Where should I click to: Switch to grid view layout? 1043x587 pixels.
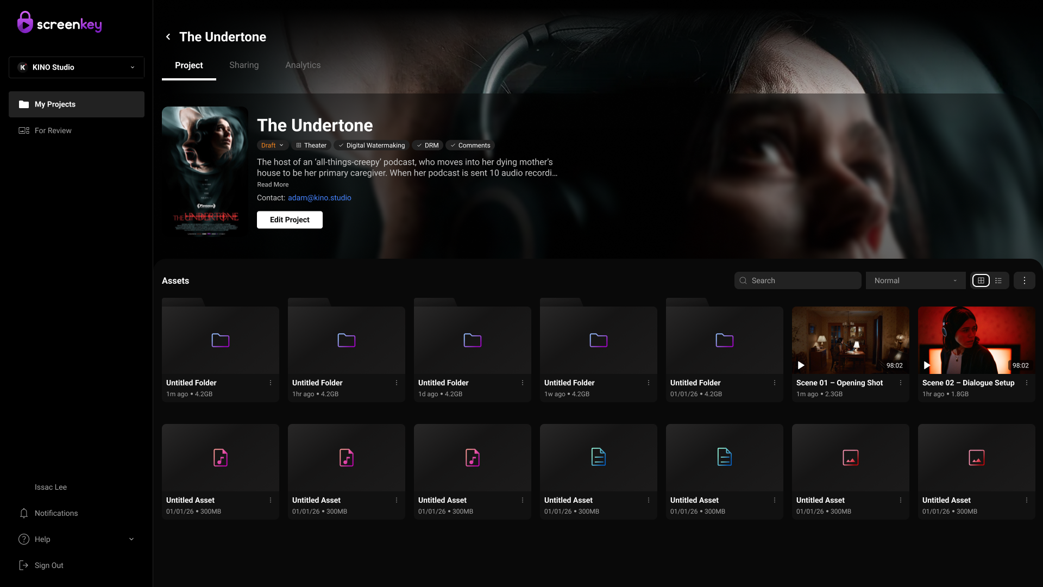coord(981,280)
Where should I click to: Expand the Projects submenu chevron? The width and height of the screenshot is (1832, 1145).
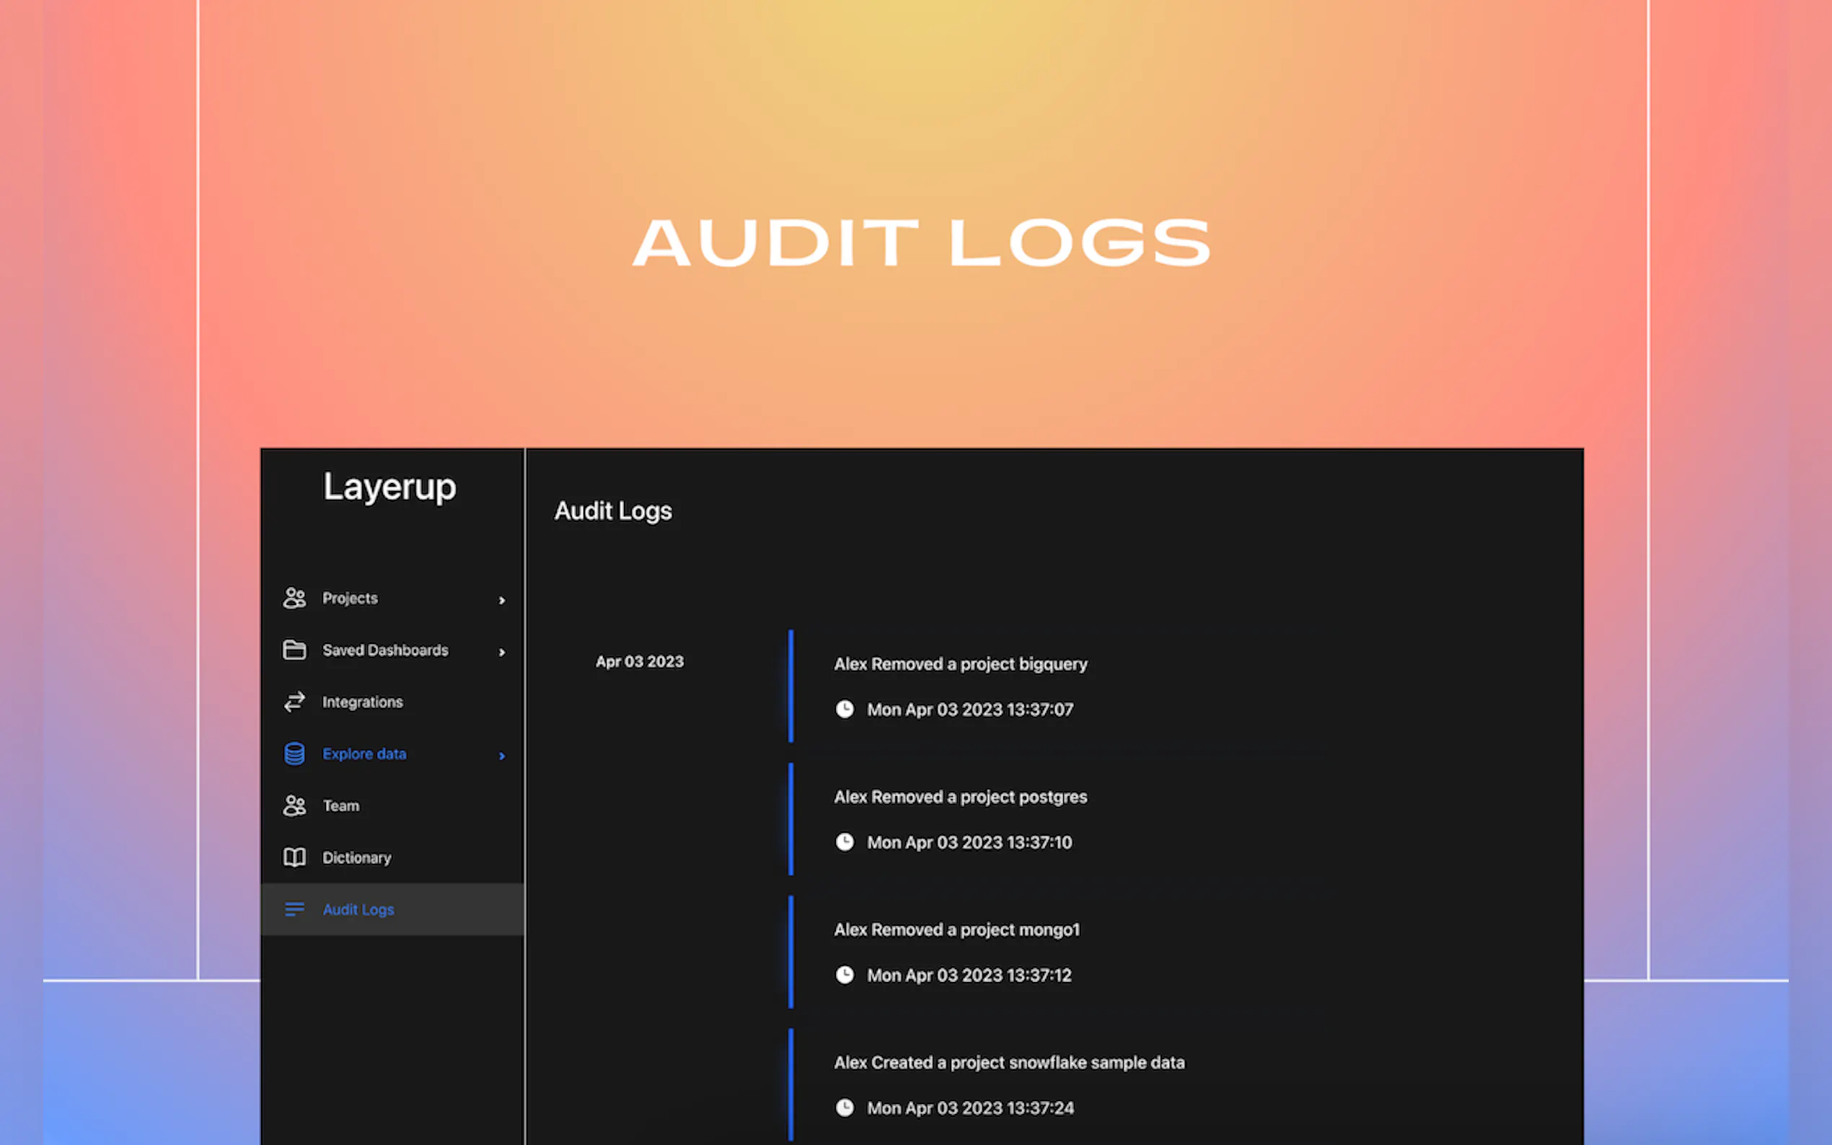tap(501, 600)
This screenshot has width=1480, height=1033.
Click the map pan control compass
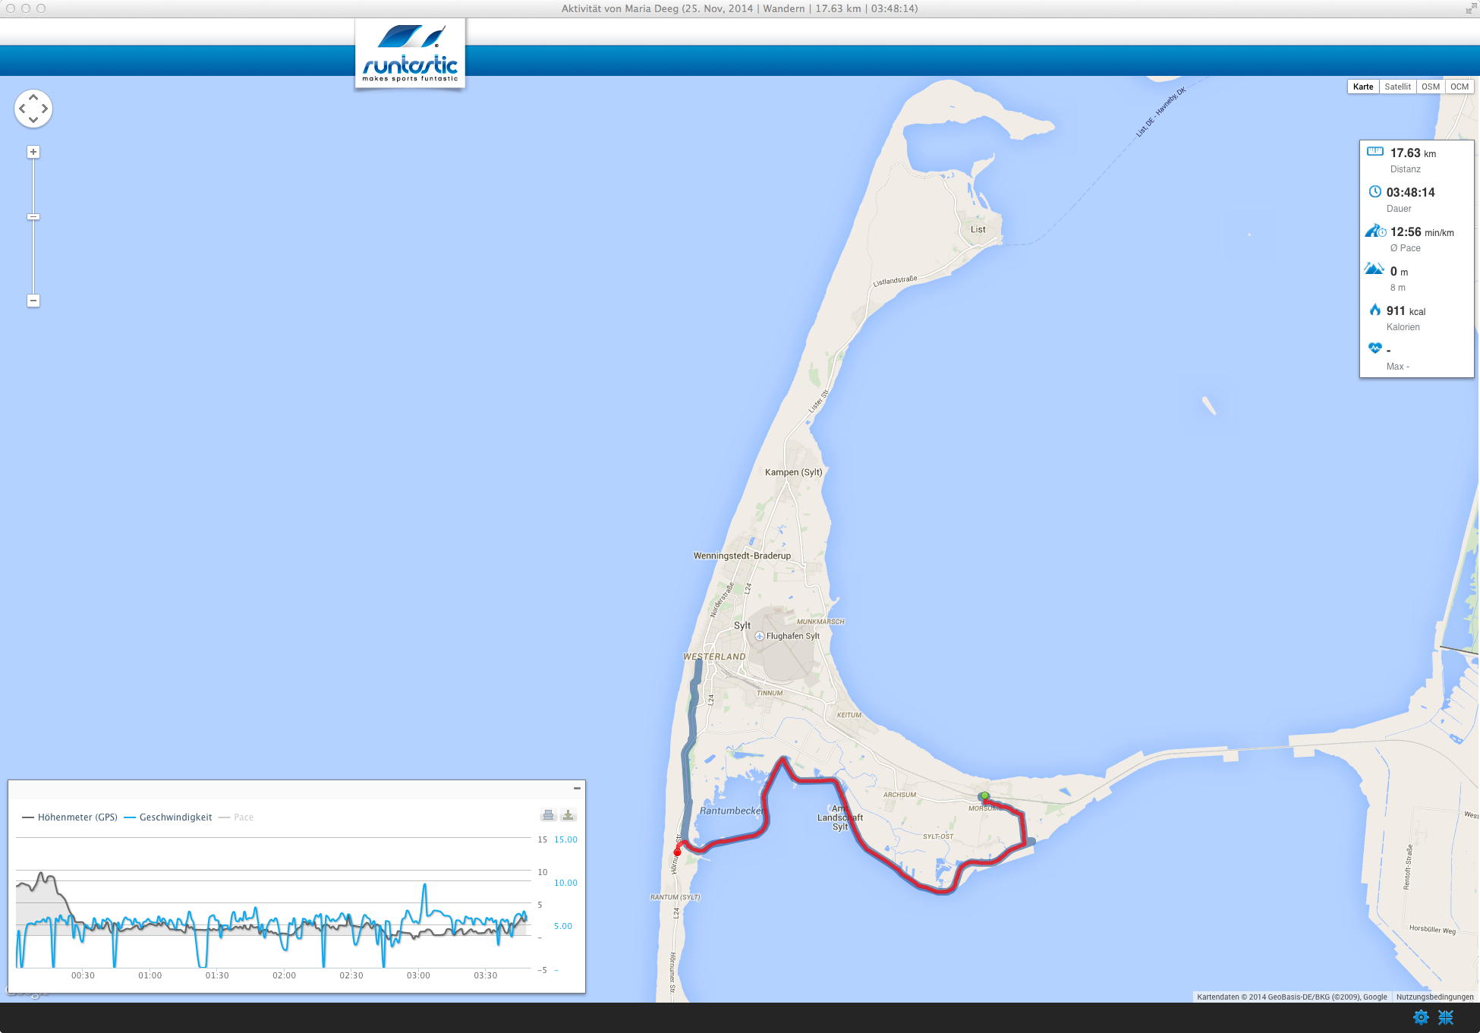coord(33,109)
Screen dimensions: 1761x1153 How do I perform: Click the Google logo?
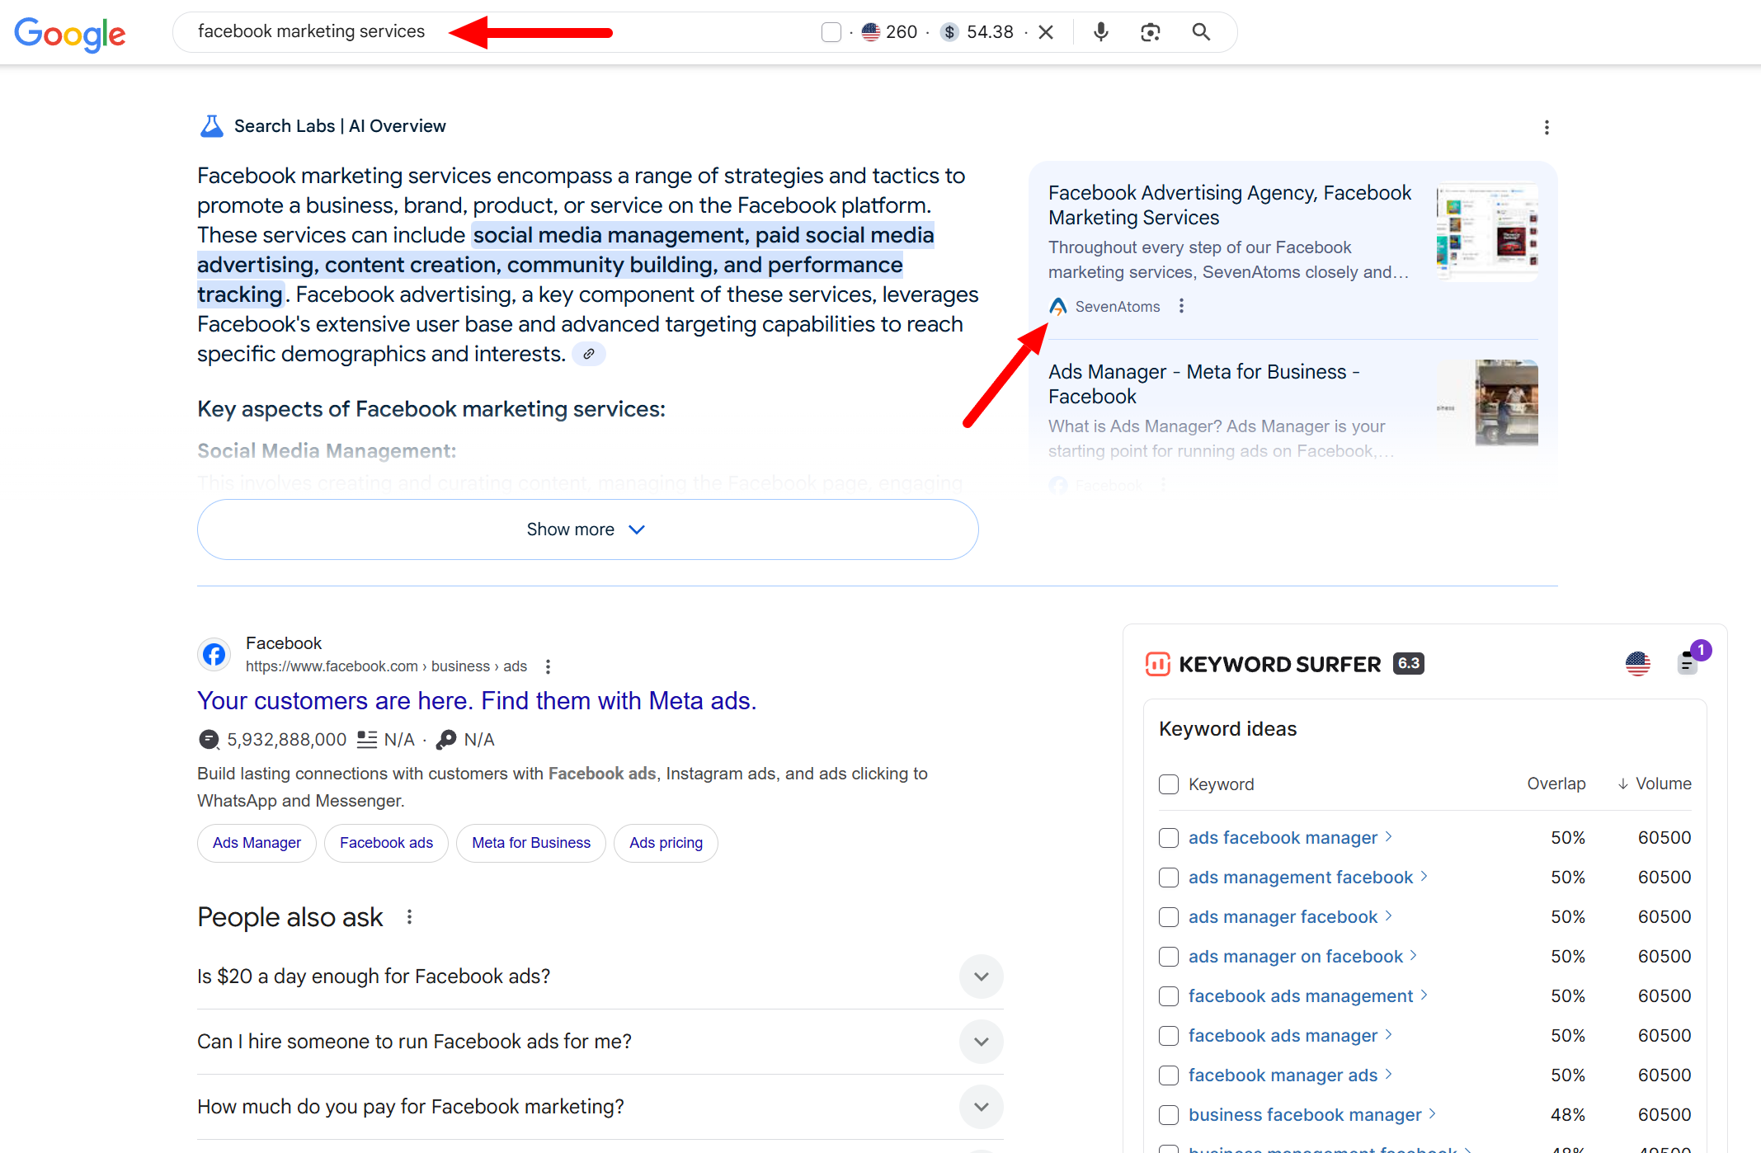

....

In the copy, include no pictures; otherwise transcribe the entries exactly.

Where should I click to: Switch to grid view layout? 1043x587 pixels.
coord(981,280)
Where should I click to: Expand the Projects submenu chevron? The width and height of the screenshot is (1832, 1145).
tap(501, 600)
This screenshot has width=1480, height=1033.
Click the map pan control compass
coord(33,109)
Screen dimensions: 1761x1153 How do I perform: Click the Google logo?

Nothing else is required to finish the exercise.